Knowing that many of the preschoolers are from families who have eaten at the meals, I thought the idea of sharing with “the poor” would be confusing at best. I decided that we’d make soup together, inspired both by Marcia Brown’s classic tale Stone Soup and Jon J. Muth’s lovely retelling of it. Instead of canned goods, I suggested that each child be invited to bring something simple and fresh like a potato, raw carrots, or garlic.
“We’re going to make Stone Soup today!” I announced as the children arrived, shedding coats and mittens in the entryway. “It’s almost lunchtime, but we have run out of food, which is very, very sad. Would you help us?”
The children sat in a circle in the sanctuary, pews pushed to the side, a large pot in the center. I asked tiny Yesenia to add three stones (sterilized ahead of time) and Michael helped me pour a bit of fresh water over the top.
“Would someone help me stir the soup?” Yesenia began, followed by Michael, then Jose. “Do you think this looks good to eat?” Giggles circled the room.
We acted out the story together, loudly.
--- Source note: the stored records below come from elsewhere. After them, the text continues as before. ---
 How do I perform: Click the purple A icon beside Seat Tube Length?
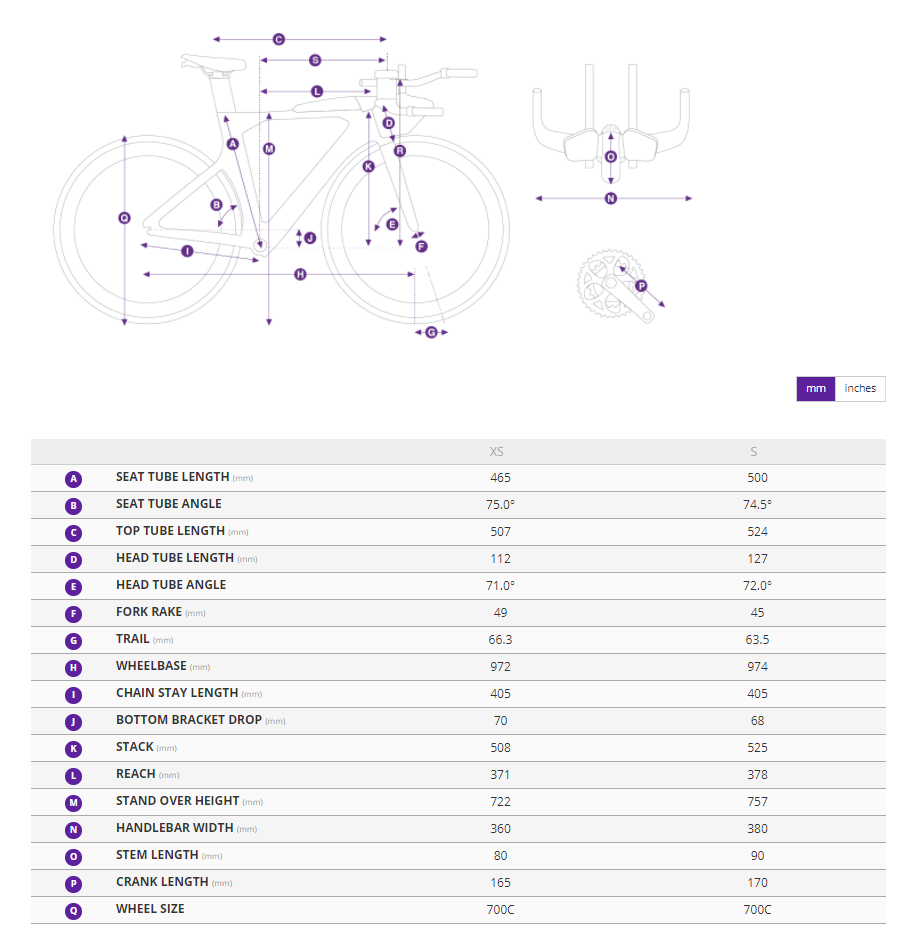[73, 478]
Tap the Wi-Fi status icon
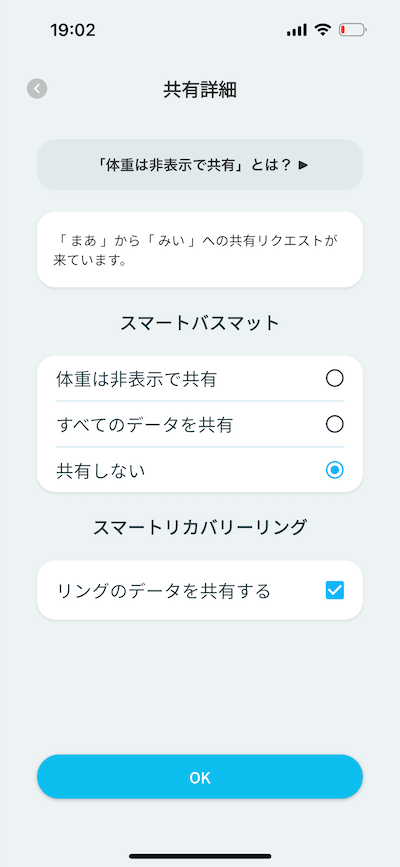The height and width of the screenshot is (867, 400). [x=323, y=30]
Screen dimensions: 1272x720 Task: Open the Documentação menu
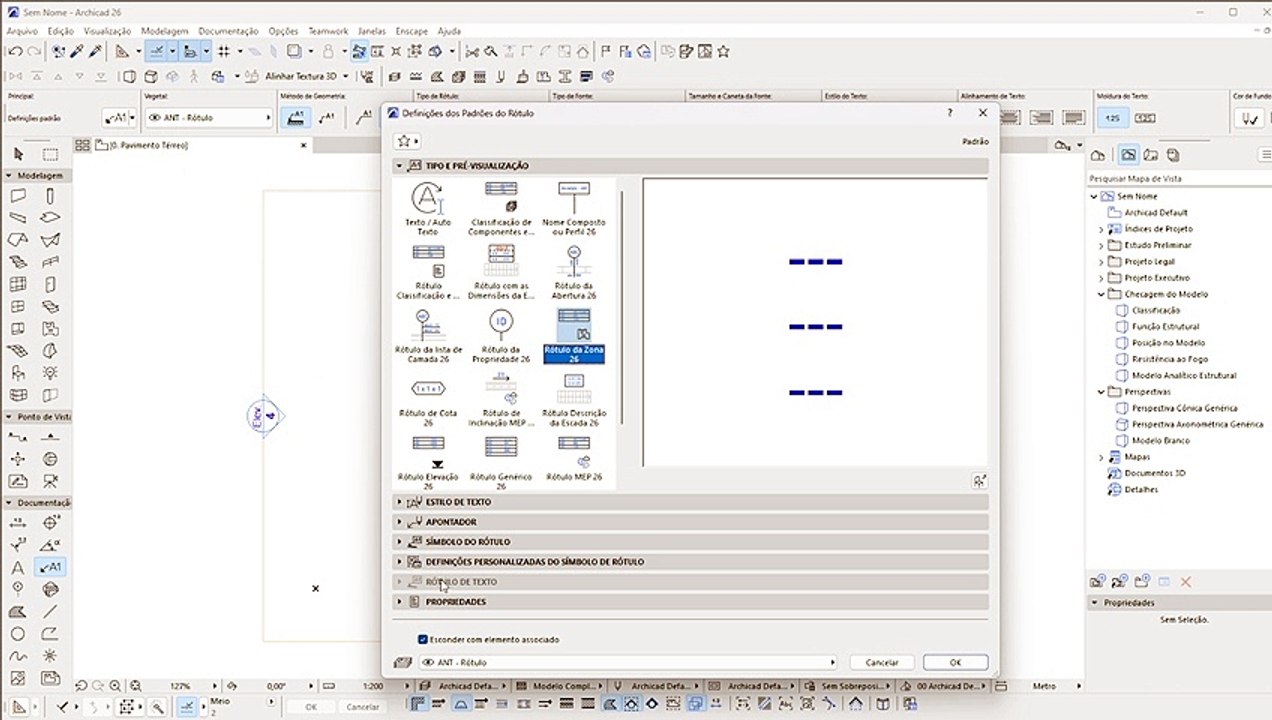tap(228, 31)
I invited each child to add their item and stir the pot a bit, because “stones could use a little garlic and salt.” In turn, each child added something; celery, onions, potatoes, masa flour, cinnamon sticks, and even Yesenia’s grandmother’s cocoa powder. This would be the best soup ever, we agreed.
As the children filed out of the sanctuary, we passed the kitchen and handed the large pot to Perla, the meal coordinator for the day. As I waved good-bye, I heard Jose tell the teacher proudly, “My mom will like that chocolate soup today!”
—Ali Lufkin, priest at Saint George Episcopal Church in Leadville, Colorado
A version of this article appears in the print edition under the title “Growing up with books.”